Mr Miller’s views on transgenderism are probably quite unexceptional, although some might think coarsely expressed.
Until a few years ago nothing he has said on the subject would have caused surprise. But as we know, a new orthodoxy has taken hold and stating things that most people would consider common sense or basic biological facts can now get you into trouble.
Mr Miller, a former policeman, had been tweeting on the subject and this resulted in a police visit to his workplace. Not because a crime was being investigated. The police were happy there was none. They simply did not approve of Mr Miller’s opinions.
Perhaps everything Mr Miller said was wrong. Perhaps it was crass or unpleasant. If that’s what you think, you can say so. Make your own arguments or contemptuously ignore him. That’s your free speech and it balances Mr Miller’s. We should all feel free to think and express ourselves as we wish. This interplay and clash of opinion is a fundamental part of our politics.
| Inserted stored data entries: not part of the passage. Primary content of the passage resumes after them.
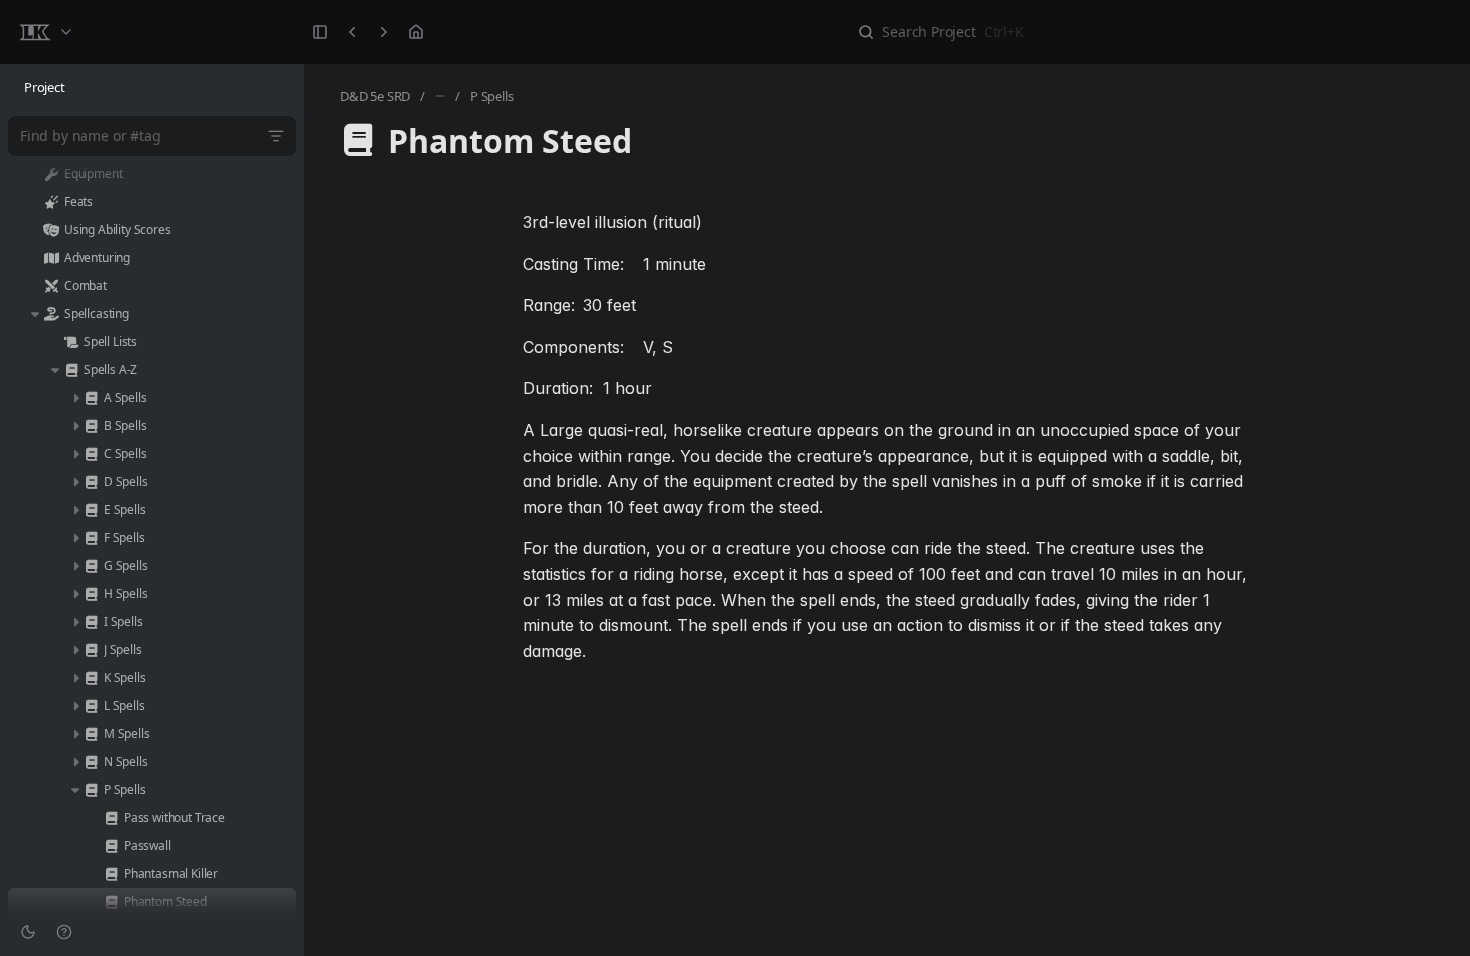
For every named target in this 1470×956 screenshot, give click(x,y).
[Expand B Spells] (75, 426)
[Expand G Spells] (75, 566)
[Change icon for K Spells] (91, 678)
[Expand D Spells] (75, 482)
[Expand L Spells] (75, 706)
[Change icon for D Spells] (91, 482)
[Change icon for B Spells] (91, 426)
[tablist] (152, 88)
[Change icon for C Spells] (91, 454)
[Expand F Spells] (75, 538)
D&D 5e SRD (375, 96)
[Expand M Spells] (75, 734)
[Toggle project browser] (320, 32)
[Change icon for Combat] (51, 286)
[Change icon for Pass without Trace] (111, 818)
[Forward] (384, 32)
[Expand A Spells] (75, 398)
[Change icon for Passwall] (111, 846)
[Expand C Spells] (75, 454)
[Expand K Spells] (75, 678)
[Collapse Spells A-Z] (55, 370)
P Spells (492, 96)
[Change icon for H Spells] (91, 594)
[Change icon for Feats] (51, 202)
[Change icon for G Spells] (91, 566)
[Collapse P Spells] (75, 790)
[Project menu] (45, 32)
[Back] (352, 32)
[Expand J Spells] (75, 650)
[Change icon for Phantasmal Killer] (111, 874)
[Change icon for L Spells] (91, 706)
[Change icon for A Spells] (91, 398)
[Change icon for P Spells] (91, 790)
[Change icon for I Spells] (91, 622)
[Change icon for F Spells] (91, 538)
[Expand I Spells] (75, 622)
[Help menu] (64, 932)
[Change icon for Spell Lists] (71, 342)
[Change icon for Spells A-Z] (71, 370)
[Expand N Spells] (75, 762)
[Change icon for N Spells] (91, 762)
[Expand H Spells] (75, 594)
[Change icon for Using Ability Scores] (51, 230)
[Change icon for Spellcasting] (51, 314)
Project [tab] (44, 87)
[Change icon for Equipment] (51, 174)
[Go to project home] (416, 32)
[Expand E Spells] (75, 510)
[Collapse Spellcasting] (35, 314)
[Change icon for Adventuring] (51, 258)
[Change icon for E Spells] (91, 510)
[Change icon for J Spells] (91, 650)
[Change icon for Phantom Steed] (111, 902)
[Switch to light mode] (28, 932)
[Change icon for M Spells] (91, 734)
It really shouldn’t need saying that if it doesn’t involve a crime or an incitement to violence, it is emphatically not something for the police to concern themselves with.
Mr Miller rightly objected to the police monitoring his take on what in the broader sense is very much a political issue, as well as what was an intimidatory visit to his place of employment. He took the police to court and gained a High Court decision that the police’s actions had been unlawful. If only more people had his determination and confidence. He deserves congratulation on his victory and refusal to be in bullied.
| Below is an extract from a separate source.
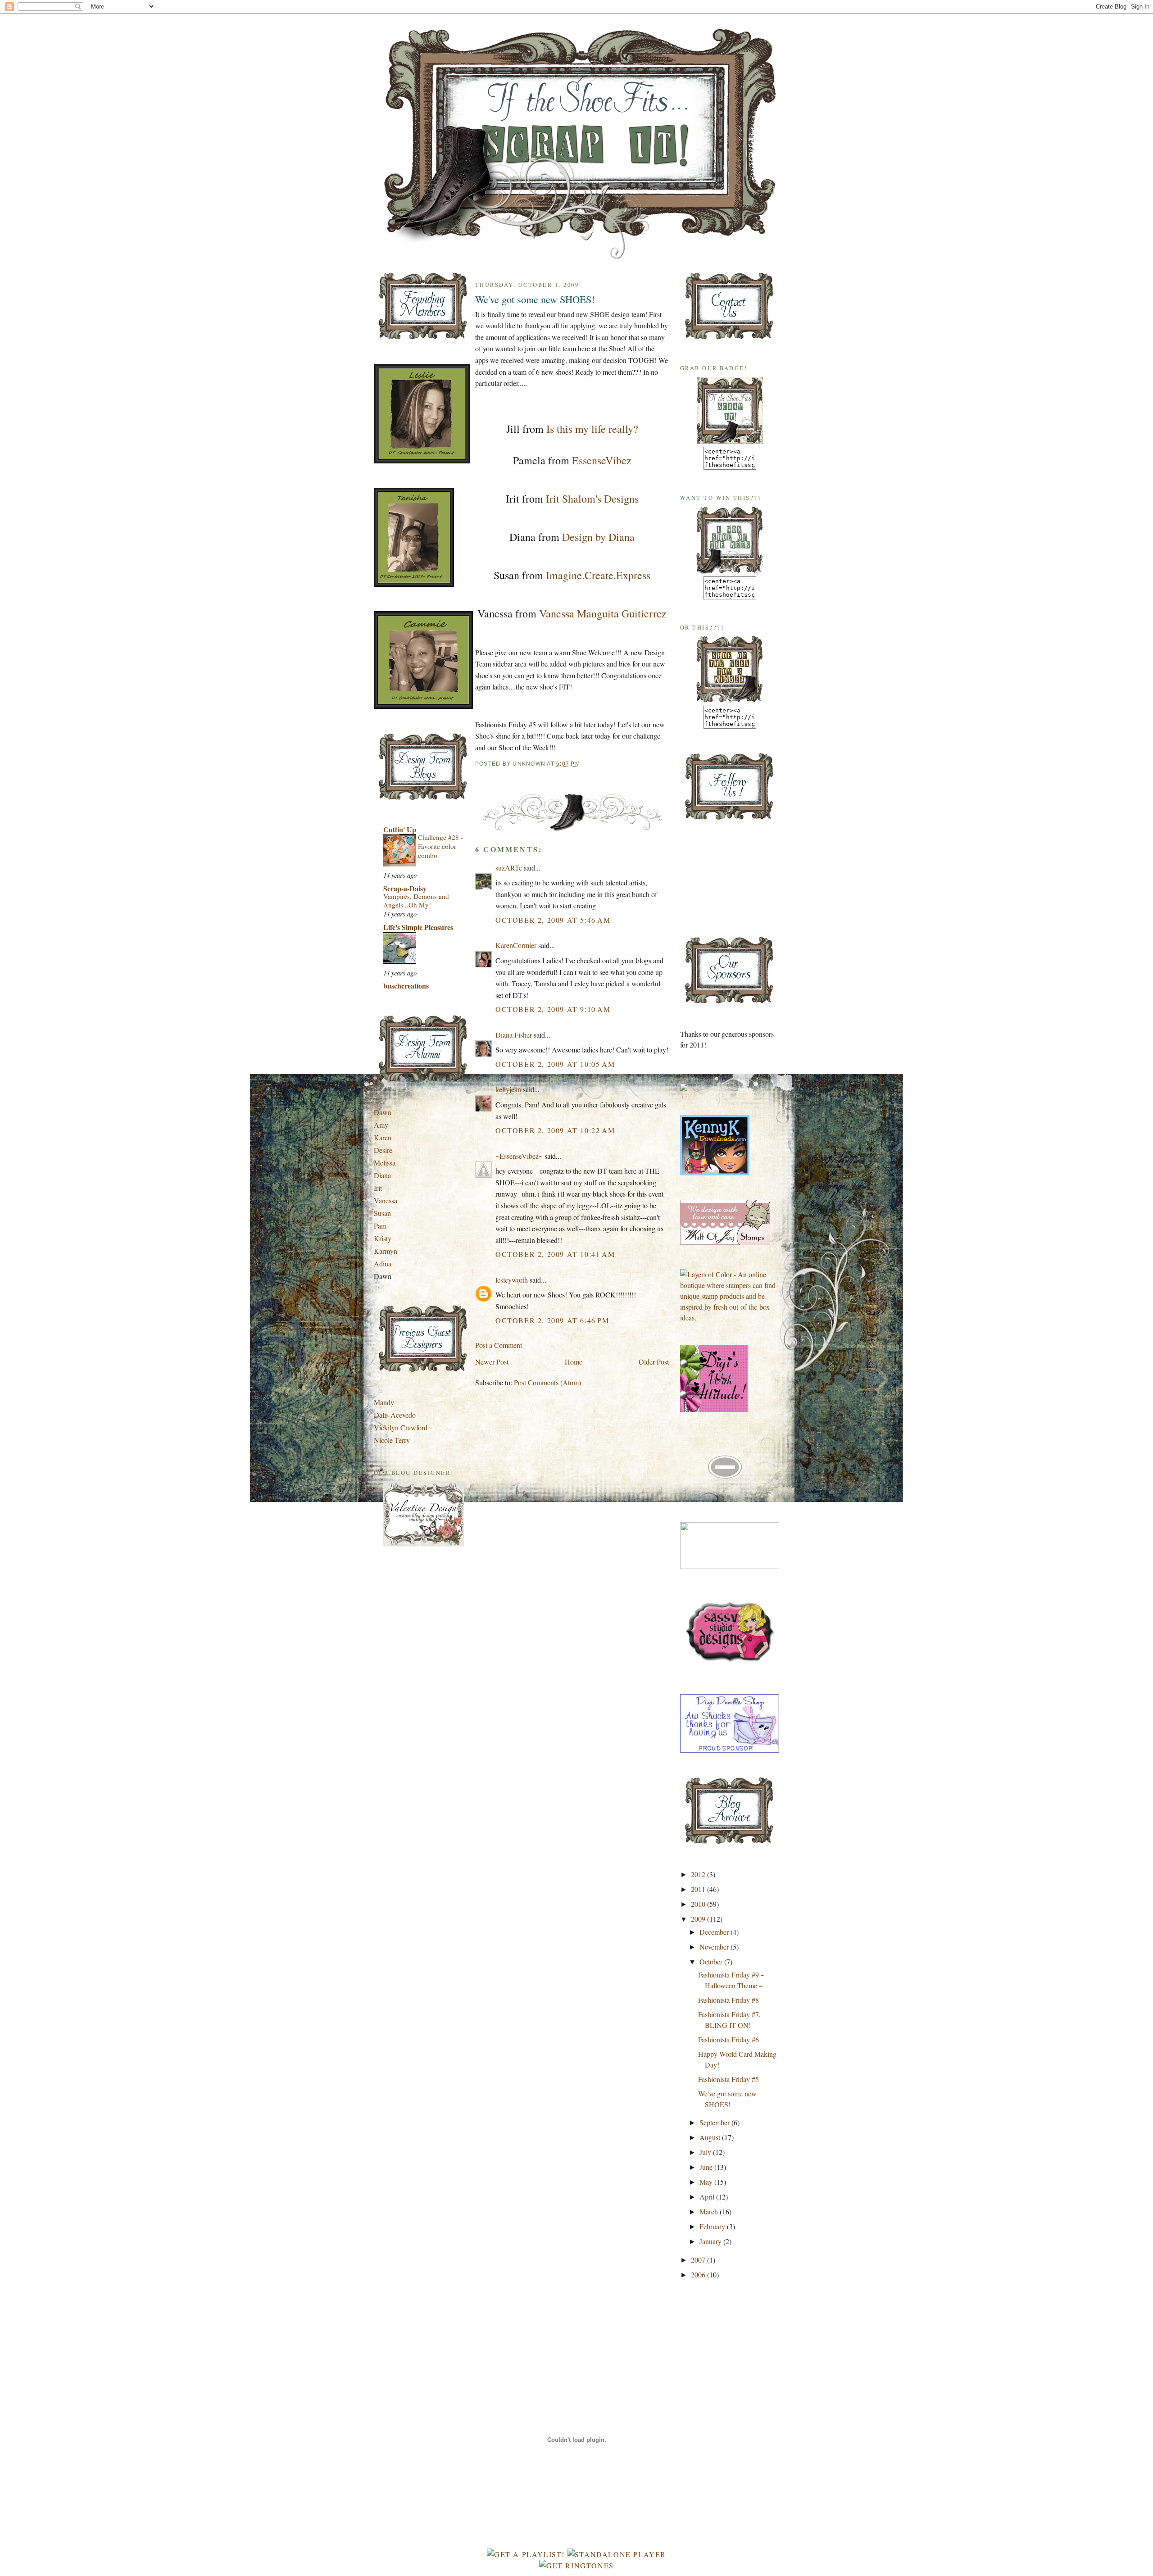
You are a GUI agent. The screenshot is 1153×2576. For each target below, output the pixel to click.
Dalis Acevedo (395, 1415)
Also due our thanks is the judge, Mr Justice Julian Knowles. He got it exactly right, understanding that the issue here was not transgender rights, but our fundamental freedoms. It is worth quoting him at length.
‘The claimant’s tweets were lawful, there was not the slightest risk that he would commit a criminal offence by continuing to tweet.’
‘The combination of the police visiting the claimant’s place of work, and their subsequent statements in relation to the possibility of prosecution, were a disproportionate interference with the claimant’s right to freedom of expression because of their potential chilling effect.’
‘I conclude that the police’s actions led him, reasonably, to believe that he was being warned not to exercise his right to freedom of expression about transgender issues on pain of potential criminal prosecution.’
If only all of our judiciary understood things so clearly. And although a minor issue, Mr Justice Knowles’s historical knowledge also deserves a mention. When discussing police oppression, he referenced the Gestapo.
But he also cited the Stasi, the old East German Communist secret police, and the Cheka, the KGB’s first iteration, founded by Lenin’s psychopathic regime. The common refusal nowadays to acknowledge Communism’s monstrous crimes makes it very welcome when we hear any mention of that dreadful ideology’s contribution to human misery.
So well done, Mr Miller, and well done, Mr Justice Knowles. We need more people like both of you.